=== EXCERPTED TEXT ===
Developer Tools·14 min read·June 28, 2026

Eval-Driven Development: Why Evals Are the New Unit Tests for AI

XYZBytes Team

XYZBytes

Ten years ago, test-driven development separated the engineers who shipped reliable software from the ones who shipped working demos. The discipline — write the test first, make it pass, refactor — was uncomfortable until it wasn't, and then it became table stakes. In 2026, the same inflection is happening for AI. The teams building agents that stay in production are not the ones with the best models or the most clever prompts. They are the ones who wrote their evals before they wrote their agents.

TDD Professionalized Software. EDD Is Doing the Same for AI.

The analogy between test-driven development and eval-driven development is not flattering metaphor — it is an accurate structural map. In both disciplines, the key move is identical: you specify the desired behavior before you implement it. In TDD, that specification is a unit test that starts failing. In EDD, that specification is an eval the agent cannot yet pass. In both cases, the specification forces you to make your requirements concrete enough to measure. Vague requirements cannot be tested. They also cannot be built reliably, but the test reveals the vagueness first — before the build cost compounds.
===
* _DIRECTIONS_:
1. Translate this sentence from the eval-driven development article into Spanish: "Vague requirements cannot be tested."
2. In the eval-driven development article, what serves as the specification in TDD?
3. Repeat the part of the eval-driven development article that begins at "The analogy between" and stops after "build cost compounds.".
The rows that follow come from a different source than the eval-driven development article.
=== DATA PROVIDED ===
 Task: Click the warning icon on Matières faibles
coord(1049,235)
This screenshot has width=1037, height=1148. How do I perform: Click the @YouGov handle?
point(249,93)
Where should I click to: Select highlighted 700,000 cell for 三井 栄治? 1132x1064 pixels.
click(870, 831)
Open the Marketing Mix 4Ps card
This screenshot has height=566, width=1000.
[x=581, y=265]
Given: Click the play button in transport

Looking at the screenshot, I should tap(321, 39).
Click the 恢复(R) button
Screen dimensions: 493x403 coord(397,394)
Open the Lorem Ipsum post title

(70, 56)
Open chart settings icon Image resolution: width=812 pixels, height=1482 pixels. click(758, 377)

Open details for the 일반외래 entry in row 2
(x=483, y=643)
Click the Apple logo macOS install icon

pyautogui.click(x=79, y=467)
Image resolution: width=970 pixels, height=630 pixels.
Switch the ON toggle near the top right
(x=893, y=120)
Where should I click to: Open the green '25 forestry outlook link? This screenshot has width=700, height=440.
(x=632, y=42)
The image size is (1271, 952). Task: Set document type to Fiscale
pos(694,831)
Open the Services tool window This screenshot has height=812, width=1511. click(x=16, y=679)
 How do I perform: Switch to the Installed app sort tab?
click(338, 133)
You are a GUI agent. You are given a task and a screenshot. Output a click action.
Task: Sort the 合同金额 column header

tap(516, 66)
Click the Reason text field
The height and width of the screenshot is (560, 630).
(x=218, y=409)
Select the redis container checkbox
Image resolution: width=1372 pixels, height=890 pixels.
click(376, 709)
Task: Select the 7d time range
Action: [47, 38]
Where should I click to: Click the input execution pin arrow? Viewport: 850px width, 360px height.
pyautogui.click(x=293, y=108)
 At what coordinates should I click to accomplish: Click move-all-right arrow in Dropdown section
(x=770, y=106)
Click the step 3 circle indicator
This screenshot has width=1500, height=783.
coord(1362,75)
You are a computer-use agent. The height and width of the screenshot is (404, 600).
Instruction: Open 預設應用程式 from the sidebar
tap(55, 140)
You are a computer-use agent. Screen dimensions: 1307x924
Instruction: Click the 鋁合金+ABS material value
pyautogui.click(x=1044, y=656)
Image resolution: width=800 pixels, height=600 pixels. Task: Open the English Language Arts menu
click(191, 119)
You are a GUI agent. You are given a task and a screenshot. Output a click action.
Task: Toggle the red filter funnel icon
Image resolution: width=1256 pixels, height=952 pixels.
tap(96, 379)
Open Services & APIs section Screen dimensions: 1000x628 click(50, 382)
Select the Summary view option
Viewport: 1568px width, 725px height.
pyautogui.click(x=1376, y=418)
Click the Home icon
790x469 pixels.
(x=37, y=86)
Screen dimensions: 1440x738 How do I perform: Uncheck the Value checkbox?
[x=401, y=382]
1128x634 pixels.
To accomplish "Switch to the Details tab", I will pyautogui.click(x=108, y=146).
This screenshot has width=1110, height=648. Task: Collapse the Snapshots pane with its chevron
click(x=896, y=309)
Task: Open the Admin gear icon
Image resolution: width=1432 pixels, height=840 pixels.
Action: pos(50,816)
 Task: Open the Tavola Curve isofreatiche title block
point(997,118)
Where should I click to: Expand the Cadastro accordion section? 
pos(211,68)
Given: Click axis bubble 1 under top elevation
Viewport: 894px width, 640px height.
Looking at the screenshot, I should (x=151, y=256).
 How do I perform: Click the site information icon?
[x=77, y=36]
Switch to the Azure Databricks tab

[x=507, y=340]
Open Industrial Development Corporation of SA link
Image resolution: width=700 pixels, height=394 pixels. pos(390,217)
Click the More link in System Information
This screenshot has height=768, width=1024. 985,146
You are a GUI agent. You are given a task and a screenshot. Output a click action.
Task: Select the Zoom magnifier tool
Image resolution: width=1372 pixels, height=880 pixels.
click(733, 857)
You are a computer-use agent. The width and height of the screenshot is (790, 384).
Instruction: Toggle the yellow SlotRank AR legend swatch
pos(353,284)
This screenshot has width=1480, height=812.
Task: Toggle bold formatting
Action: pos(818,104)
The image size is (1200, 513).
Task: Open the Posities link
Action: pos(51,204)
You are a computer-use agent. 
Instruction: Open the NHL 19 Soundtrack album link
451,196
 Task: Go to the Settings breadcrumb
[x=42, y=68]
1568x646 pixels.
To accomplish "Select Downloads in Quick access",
===
* _EXPECTED RESULTS_:
1. Los requisitos vagos no se pueden probar.

2. A unit test that starts failing.

3.
The analogy between test-driven development and eval-driven development is not flattering metaphor — it is an accurate structural map. In both disciplines, the key move is identical: you specify the desired behavior before you implement it. In TDD, that specification is a unit test that starts failing. In EDD, that specification is an eval the agent cannot yet pass. In both cases, the specification forces you to make your requirements concrete enough to measure. Vague requirements cannot be tested. They also cannot be built reliably, but the test reveals the vagueness first — before the build cost compounds.